A significant portion of cases with clinical and biochemical (glucose levels) features suggestive of glucose transport defects, are negative for SLC2A1 mutations pointing to potential pathogenetic mechanisms, such as SLC2A1 regulatory mechanisms, pathogenic mutations in non-coding regions, and further causative disease genes. Very recently, the reported identification of synonymous pathogenic mutations (Tacik et al. 2014), somatic variants (Takahashi et al. 2017), non-coding mutations, i.e. in intron (Liu et al. 2016) and 5'UTR (Willemsen et al. 2017), and copy number variants involving the SLC2A1 gene (Tsuchida N. et al. 2018) have confirmed this hypothesis. However, the lack of a workflow of data analysis to disclose the occurrence of this type of variants in routine diagnostic workflows is still lacking. The development of an integrated pipeline of NGS data analysis that is based not only on standard criteria but taking into account also further potential pathogenic variants (i.e. genomic, somatic, non-coding, silent changes), could increase the diagnostic yield with a direct impact on diagnosis, prognosis and especially on therapy as in this context the availability of a diet (i.e. the ketogenic diet) could represent an effective therapeutic approach to improve at least some symptoms. The PI has already developed a workflow of NGS data analysis that allows disclosing the occurrence of potentially pathogenic variants, in the framework of analyzing molecular bases of rare Mendelian diseases, with the aim of improving diagnostic rates of undiagnosed diseases.
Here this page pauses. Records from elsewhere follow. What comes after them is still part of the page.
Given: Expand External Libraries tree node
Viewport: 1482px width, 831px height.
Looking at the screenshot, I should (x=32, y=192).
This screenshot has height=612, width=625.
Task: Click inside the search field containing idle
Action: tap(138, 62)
The identification of coding and non-coding variants raises the challenging task of a reliable functional effect prediction that could allow a plausible classification of pathogenicity.
To date, the American College of Medical Genetics guidelines represent the primary reference to classify DNA variants. However, some of the used criteria, rely on computational tools to evaluate the pathogenicity of a variant that includes both individual scoring systems and meta-predictors. Those approaches have some limitations, such as moderate accuracy, low specificity, and over-prediction, which could sometimes give conflicting results. In this context the use of a molecular dynamics simulation approach could represent a valuable and affordable tool to support and integrate existing criteria, providing a prediction on the effect that a missense variant could exert on the kinetics of the glucose transport mediated by GLUT1 and providing valuable hints to experimental functional studies.
To date, only preliminary studies have been accomplished to study the functional role of GLUT1 mutants on the pathogenesis of human disease; therefore functional assays to explore the mechanism involving this glucose carrier could fill this gap, providing clues on the differential effect that exerts, when mutated, on GLUT1 DS related developmental processes. Moreover, the identification of new pathogenic missense mutations and also a new class of pathogenic mutations and their related pathogenic mechanisms could shed light on new aspects of pathogenesis and pave the way for the development of new therapeutic strategies.
Therefore, we suggest that efforts aimed at disclosing molecular functions of GLUT1 and its dysfunctions in pathogenesis are a fundamental prerequisite that will provide molecular information with direct impact on diagnosis, prognosis, counseling, and patient management.